The Department of Public Service, tasked with representing Vermonters’ interests in utility cases, helped the company get that money included in rates, even as a consultant hired by the department said it shouldn’t be.

"The costs for this storm are significant and for ratepayers to have to pay bonuses to salaried employees who are expected, as part of a salaried employees' job, to work extra hours as needed is not appropriate." — Bill Schultz, Department of Public Service consultant

“The costs for this storm are significant and for ratepayers to have to pay bonuses to salaried employees who are expected, as part of a salaried employees’ job, to work extra hours as needed is not appropriate,” wrote Bill Schultz, the consultant.

Customers have been making payments on those bonuses for almost a year, ever since Green Mountain Power’s current rates went into effect in November 2015.

These bonuses were billed to customers through a special regulatory system known as “Alternative Regulation.”

Under Alternative Regulation, customers have consistently reimbursed Green Mountain Power for expenses the company wasn’t able to provide proof of, investments that were never analyzed for financial viability, and system improvements that weren’t yet online, documents show.

None of that is consistent with the way regulation is traditionally done in Vermont, and the result is that customers for the state’s largest utility paid extra money for costs that don’t meet the state’s regulatory standards.

Officials at the Department of Public Service say Alternative Regulation provides more frequent oversight than traditional regulation and allows the department to cut deals with utilities that turn out better overall for ratepayers.

But records also show that Alternative Regulation has allowed Green Mountain Power to include charges in rates without first meeting state requirements designed to protect consumers.

A VPR investigation, including an analysis of public records dating back to 2011, shows Green Mountain Power regularly fails to meet the state standards normally required for passing project costs on to customers. The Department of Public Service and its consultant regularly catch these failures.
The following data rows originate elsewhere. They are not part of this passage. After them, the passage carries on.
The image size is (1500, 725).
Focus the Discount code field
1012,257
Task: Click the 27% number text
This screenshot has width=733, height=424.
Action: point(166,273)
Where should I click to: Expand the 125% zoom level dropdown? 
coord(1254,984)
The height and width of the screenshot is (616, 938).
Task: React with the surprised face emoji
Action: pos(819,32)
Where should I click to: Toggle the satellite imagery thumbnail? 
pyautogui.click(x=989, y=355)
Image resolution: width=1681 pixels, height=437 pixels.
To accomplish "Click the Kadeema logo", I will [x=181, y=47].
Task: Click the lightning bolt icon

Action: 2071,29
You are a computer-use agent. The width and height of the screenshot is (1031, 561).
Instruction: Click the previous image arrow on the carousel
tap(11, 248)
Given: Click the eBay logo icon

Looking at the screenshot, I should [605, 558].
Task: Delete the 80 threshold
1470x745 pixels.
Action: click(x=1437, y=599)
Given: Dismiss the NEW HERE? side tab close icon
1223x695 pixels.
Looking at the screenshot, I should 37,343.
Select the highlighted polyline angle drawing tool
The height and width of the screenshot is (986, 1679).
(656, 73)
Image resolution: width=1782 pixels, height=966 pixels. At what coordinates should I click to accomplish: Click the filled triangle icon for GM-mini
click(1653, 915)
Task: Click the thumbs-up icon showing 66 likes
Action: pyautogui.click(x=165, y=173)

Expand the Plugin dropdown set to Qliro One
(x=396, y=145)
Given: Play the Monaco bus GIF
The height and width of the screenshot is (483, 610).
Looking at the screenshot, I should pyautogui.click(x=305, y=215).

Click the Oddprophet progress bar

They don’t always reject Green Mountain Power’s attempts to make customers pay for the problematic costs, however.

The result, according to regulatory documents, is millions of dollars in questionable charges being included in customers’ bills.

In general, utilities have a monopoly on their customers. Most Green Mountain Power customers don’t have another option for their electricity, just as municipal water supply customers don’t have alternative sources for water piped into their homes.

Monopolies become problematic when businesses arbitrarily overcharge customers who have nowhere else to turn for their product. The State of Vermont allows utilities to have monopolies because they’re regulated by the Public Service Board, which exists to prevent such overcharges.

In essence, the regulation is designed to mimic competition – to make sure utilities like Green Mountain Power aren’t charging customers far more than it costs to deliver power to those customers.

Regulators do this by closely inspecting the finances of utilities. If a company spends money on something that helps serve customers, and the company manages that spending appropriately, regulators allow the company to bill its customers to recover those costs.

In traditional regulation, rate cases play out kind of like a court case: Utilities come before the Public Service Board and provide evidence that their request is based on actual costs. There is sworn testimony and cross-examination in a proceeding that is open to the public. The documents submitted as evidence are a matter of public record.

The Public Service Board weighs that information and then rules on how much the utility will be allowed to charge customers annually. In a nod to the court-like nature of the proceedings, this process is also known as “litigating” a case.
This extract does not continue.